Could you edit the listing below so that every "mesh" becomes "layer", keeping everything else the same and leaving out the pictures?

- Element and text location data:
*****

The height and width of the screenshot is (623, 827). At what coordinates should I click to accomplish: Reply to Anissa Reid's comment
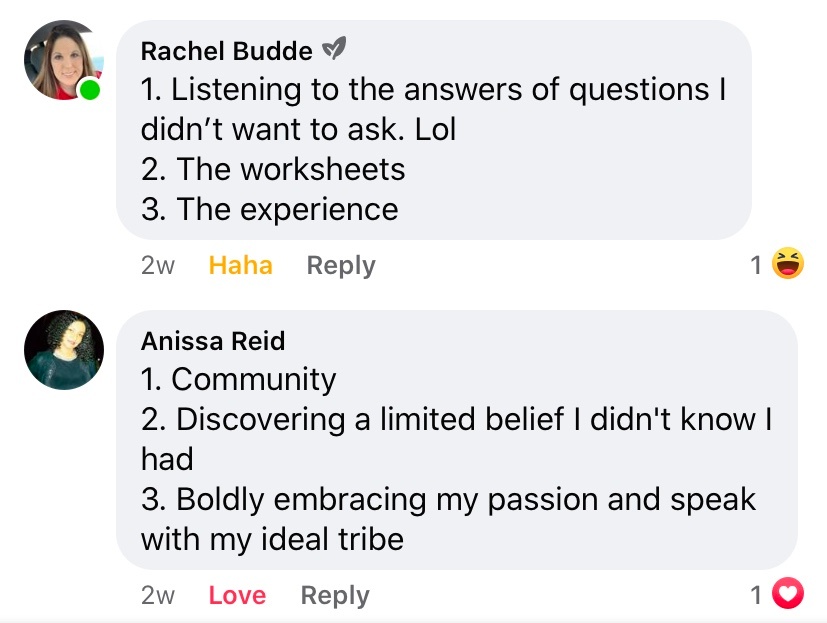pos(335,596)
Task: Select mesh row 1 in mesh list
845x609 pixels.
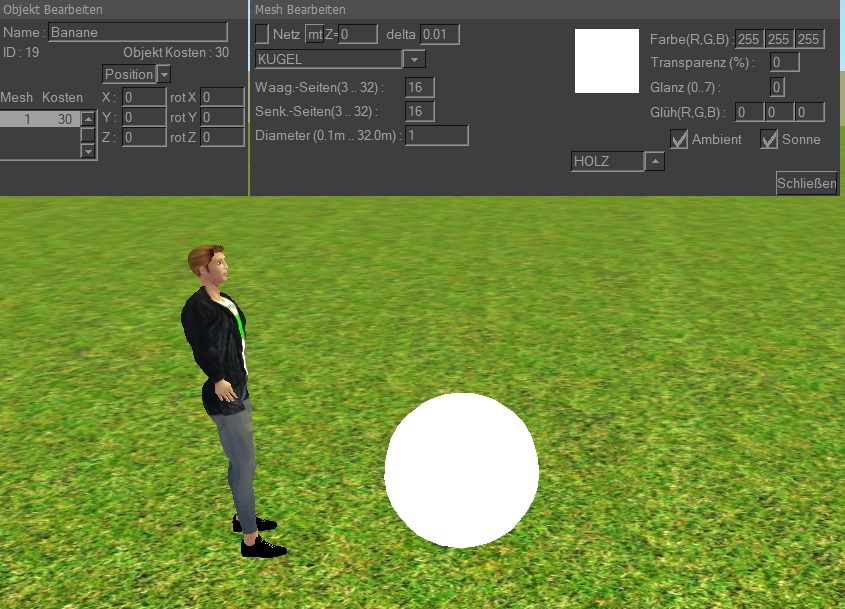Action: coord(38,119)
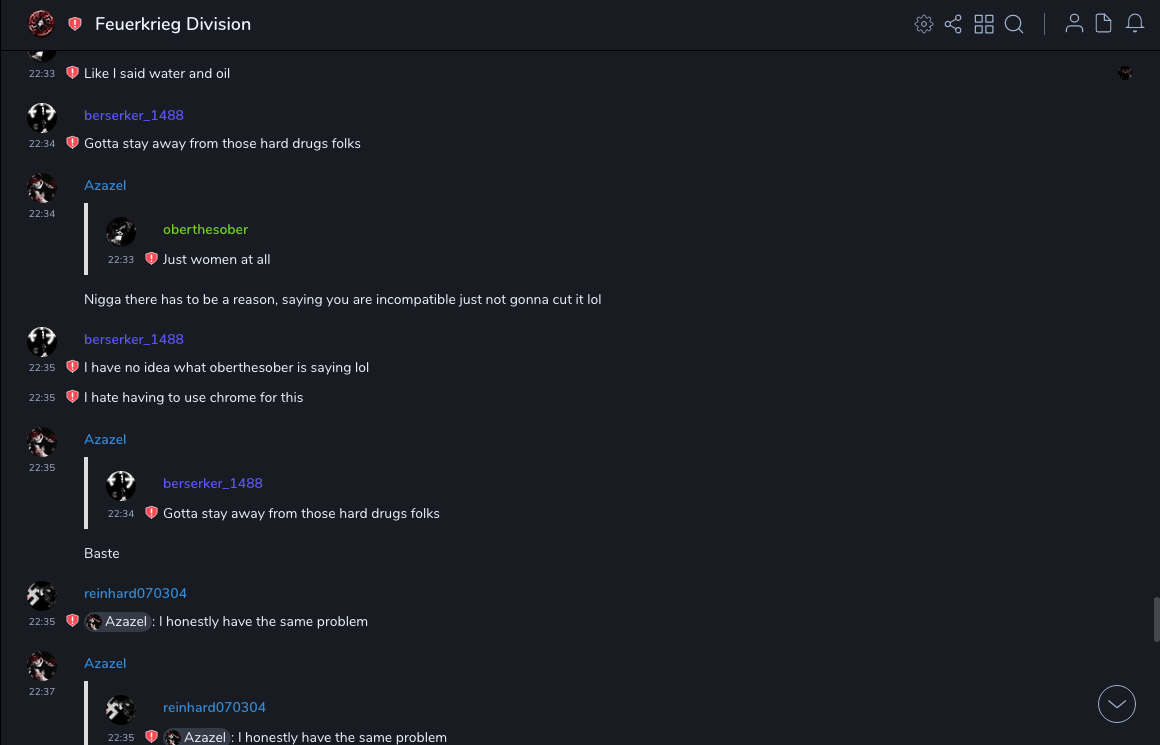The height and width of the screenshot is (745, 1160).
Task: Click berserker_1488 username inside the quoted block
Action: (212, 483)
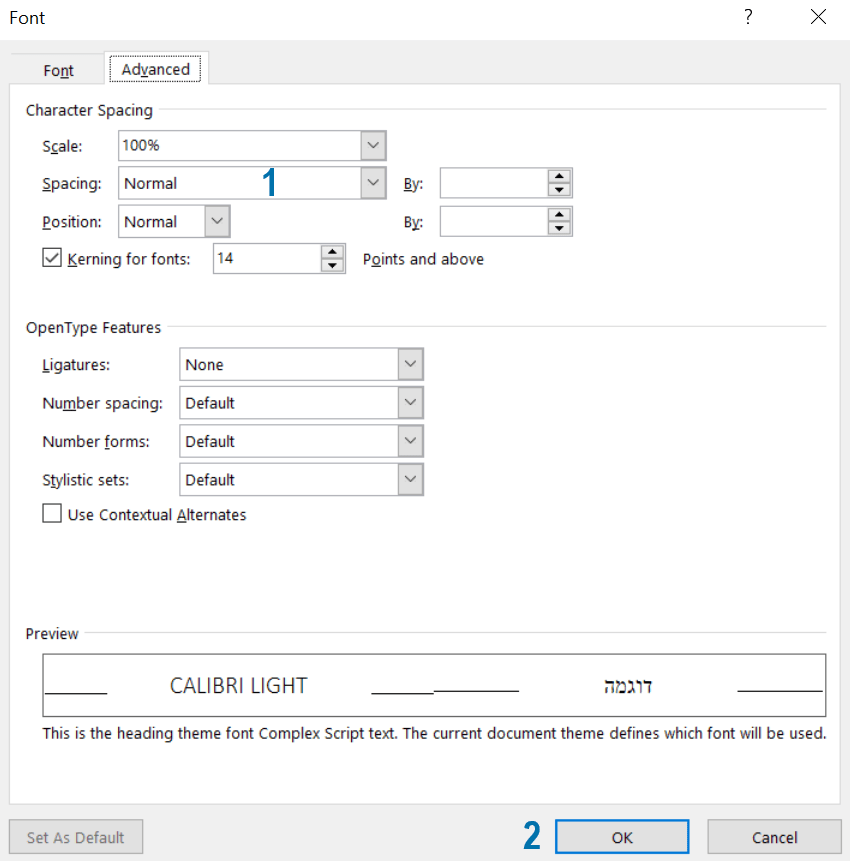Switch to the Font tab
850x861 pixels.
(x=59, y=71)
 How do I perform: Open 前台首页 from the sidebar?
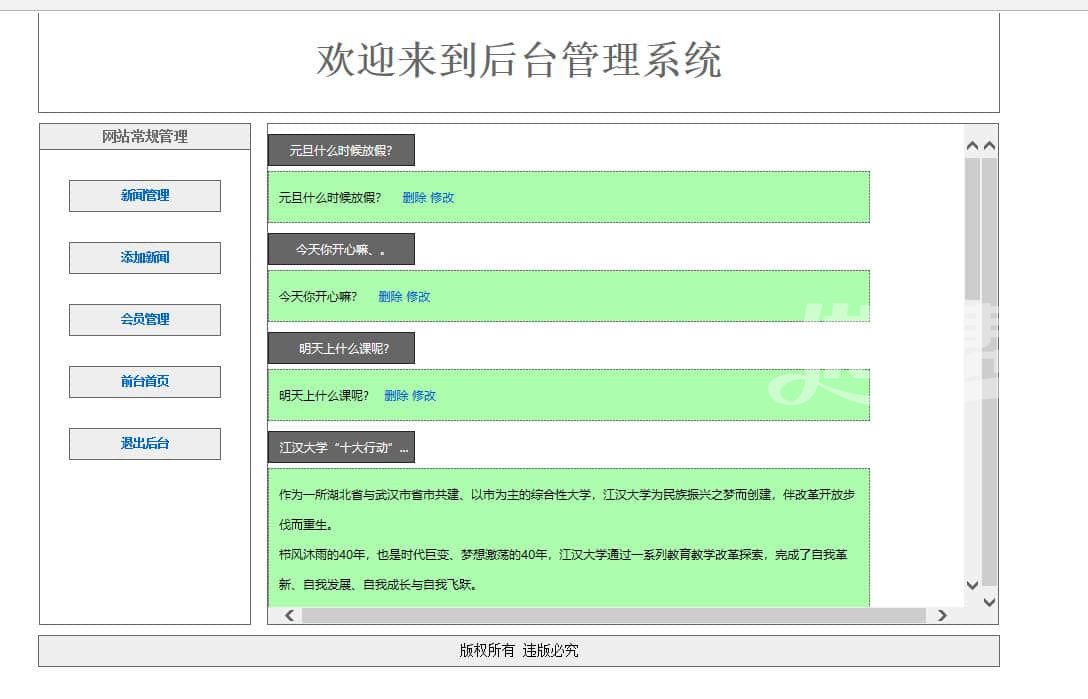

*****

- Exercise response:
The height and width of the screenshot is (623, 827). At what coordinates should I click to accomplish: Reply to Anissa Reid's comment
pos(335,596)
Task: Select layer row 1 in layer list
845x609 pixels.
Action: coord(38,119)
The height and width of the screenshot is (745, 1160).
Task: Click berserker_1488 username inside the quoted block
Action: (212, 483)
Switch to the Font tab
850x861 pixels.
(x=59, y=71)
 How do I perform: Open 前台首页 from the sidebar?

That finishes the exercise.